- cross-posted to:
- privacyguides@lemmy.one
- cross-posted to:
- privacyguides@lemmy.one
Mullvad will removed port forwarding from their app.
damn i wanted to start using that
What is (or rather was) it used for?
If you have a service you want reachable you need to port forward on a shared service like this.
So it’s necessary for reach-ability for torrent clients, web-hosting, game hosting, any kind of hosting.
But I don’t understand. I have always torrented using Mullvad without Port Forwarding and it always worked. How so?
There’s a nice post about it on the superuser forum here (along with more in-depth posts that you can easily find by searching).
PF = Port Forwarding
w/ = With
wo/ = WithoutThe TL;DR is that at least one person must have PF enabled in whatever operation you’re performing. So if you’re downloading wo/ PF enabled, then you can only download from seeders w/ PF enabled. If you’re seeding wo/ PF enabled, you can only seed to downloaders/peers w/ PF enabled.
Seeder w/ PF Seeder wo/ PF Downloader w/ PF Yes Yes Downloader wo/ PF Yes NO You’ll notice that if you have PF enabled, you’re guaranteed to have all options open, whereas if you don’t, you’re more limited (although in most cases are still able to perform P2P normally)

## DATA EXTRACT
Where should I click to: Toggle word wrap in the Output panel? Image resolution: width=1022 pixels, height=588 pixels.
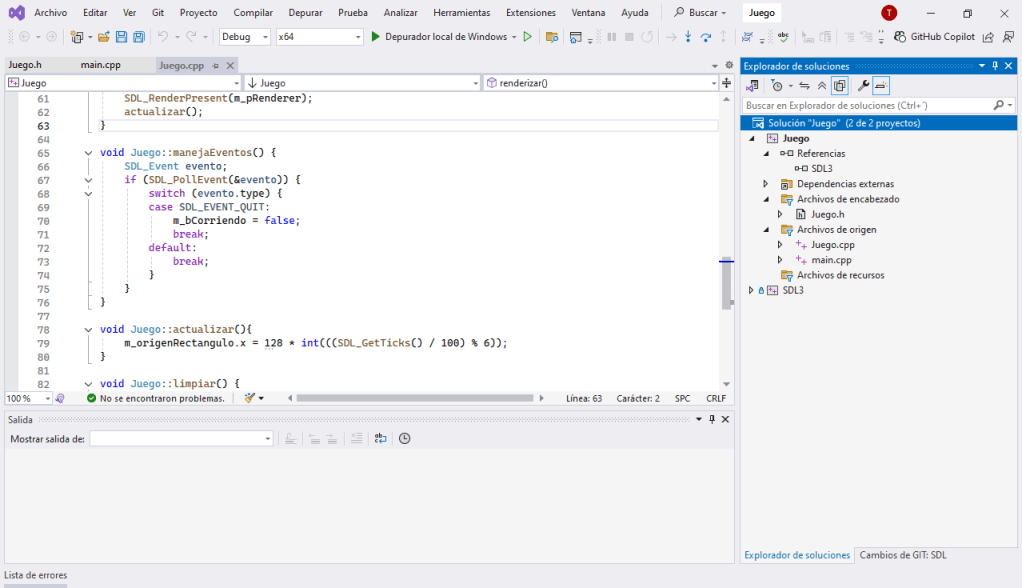point(380,438)
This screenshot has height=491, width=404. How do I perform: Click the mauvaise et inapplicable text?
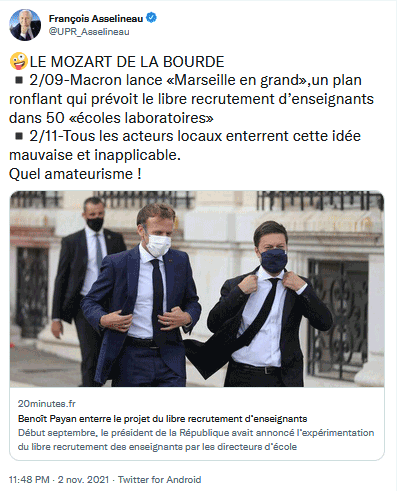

## WHAT THE TASK REQUIRES
Reproduce the part of the port forwarding discussion above that starts at "There’s a nice" and ends at "perform P2P normally)".

## FINAL ANSWER
There’s a nice post about it on the superuser forum here (along with more in-depth posts that you can easily find by searching).
PF = Port Forwarding
w/ = With
wo/ = WithoutThe TL;DR is that at least one person must have PF enabled in whatever operation you’re performing. So if you’re downloading wo/ PF enabled, then you can only download from seeders w/ PF enabled. If you’re seeding wo/ PF enabled, you can only seed to downloaders/peers w/ PF enabled.
Seeder w/ PF Seeder wo/ PF Downloader w/ PF Yes Yes Downloader wo/ PF Yes NO You’ll notice that if you have PF enabled, you’re guaranteed to have all options open, whereas if you don’t, you’re more limited (although in most cases are still able to perform P2P normally)